● **Aim**: Convert the listing from the line containing "Click the starter" through the end of the listing into a two-column CSV with the columns request and answer. Each request becomes one row, and each field is quoted with its line breaks replaced by spaces.

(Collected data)
** begin **

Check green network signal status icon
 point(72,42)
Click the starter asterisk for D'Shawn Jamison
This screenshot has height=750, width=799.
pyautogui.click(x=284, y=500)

** end **

● **The output**:
request,answer
"Click the starter asterisk for D'Shawn Jamison This screenshot has height=750, width=799.","pyautogui.click(x=284, y=500)"